7 mois d'immersion en Italie, à Bologne. Expérience inoubliable dont ce blog n'est qu'un aperçu, j'ai essayé de partager avec le plus grand nombre mes découvertes, mes voyages, et quelques réflexions sur ce pays qui me fascine tant.

Mois après mois

22 février 2006

L'Italie laïque? Qui a cru s'y fier...!

Encore plus forte que la vache folle, plus virulente que la fièvre aphteuse, et plus inattendue que la grippe aviaire, l’Italie est frappée par une nouvelle maladie : la schizophrénie du symbole.

En effet, le Conseil d'Etat (la plus haute juridiction italienne) a, après trois ans de procédure, rejeté la demande d’une mère d’origine finlandaise qui réclamait le retrait des crucifix des écoles publiques (elle voulait faire une croix sur le crucifix), en statuant que « le crucifix est un symbole approprié pour exprimer les valeurs civiles qui définissent la laïcité ». Si j’ai bien compris, le symbole du christianisme est donc devenu un symbole de laïcité.

Le jugement précise que « le crucifix peut prendre plusieurs significations selon le lieu dans lequel il est installé. S’il est dans un lieu de culte, c’est exclusivement un symbole religieux, mais dans une école, il remplit une fonction symbolique éducative à dissocier de la foi exercée par les élèves ».

Vous comprenez maintenant pourquoi je parle de schizophrénie : que l’on juge bon de laisser les crucifix dans les salles de classe parce que, hier comme aujourd’hui, l’histoire de l’Italie est inévitablement liée à celle de l’Eglise, soit. C’est une position que je ne partage pas, mais qui a au moins le mérite d’être intellectuellement honnête.

Par contre, que l’on arrive à cette décision en utilisant des normes de 1924 et 1927 relatives à l’ameublement des classes (véridique !), en jouant sur les mots à ce point là, et, finalement, en évitant d’aborder ouvertement la question de la laïcité, est, sans jeu de mot, d’une mauvaise foi incroyable.

En effet, la sentence est tournée de telle manière qu’elle ne viole pas l’article 7 de la constitution italienne qui évoque le principe de laïcité de l’Etat, car elle transforme le symbole religieux en symbole de laïcité.

Je fais mien le commentaire d’Enrico Boselli, leader du parti de centre-gauche La Rosa nel Pugno, qui a fait de la laïcité son cheval de bataille : « cette décision n’est pas défendable sur le plan de l’évidence et de la raison même ». Tout simplement.
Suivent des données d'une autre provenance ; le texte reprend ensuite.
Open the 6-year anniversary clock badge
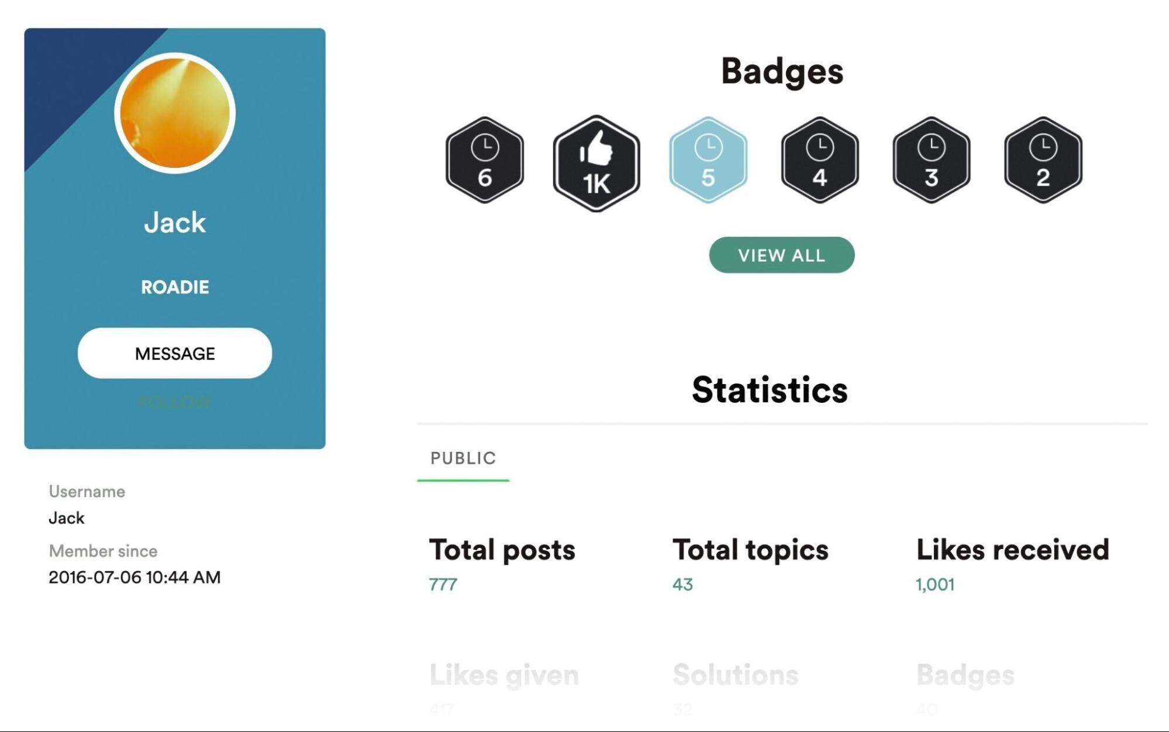Viewport: 1169px width, 732px height. click(x=484, y=160)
Mais bien évidemment, le ministre de la culture Rocco Buttiglione a lui estimé que cette décision était « éclairée ».

Il faudrait rajouter un peu de lumière à ce jugement : le mot juste est « illuminée ».

2 commentaires:

Anonyme a dit…

La première fois que je suis entrée dans l'école où je suis assistante de français :-) (une de mes activités ici) j'ai été vraiment surprise...ce n'est pas un crucifix mais un débordement d'images religieuses ! Dans le bureau du proviseur, les classes, les dessins et travaux manuels des élèves partout...PARTOUUUUUUUT !
ça fait bizarre...

Cyriel a dit…

Coucou! Décidément, tu es une fidèle lectrice! Ca fait plaisir... Dès que je récupère mon ordinateur, je pourrai (enfin!) aller lire ton blog. Je me ferai connaitre!

A propos de la religion, c'est clair que l'histoire du crucifix, c'est seulement la pointe imergée de l'iceberg. C'est justement ça que je reproche à cette décision, c'est de ne pas avoir profité de l'occasion pour clarifier les choses, dans un sens comme dans l'autre. C'est un gros statu quo, et l'Italie n'est laique que dans la théorie. C'est dommage!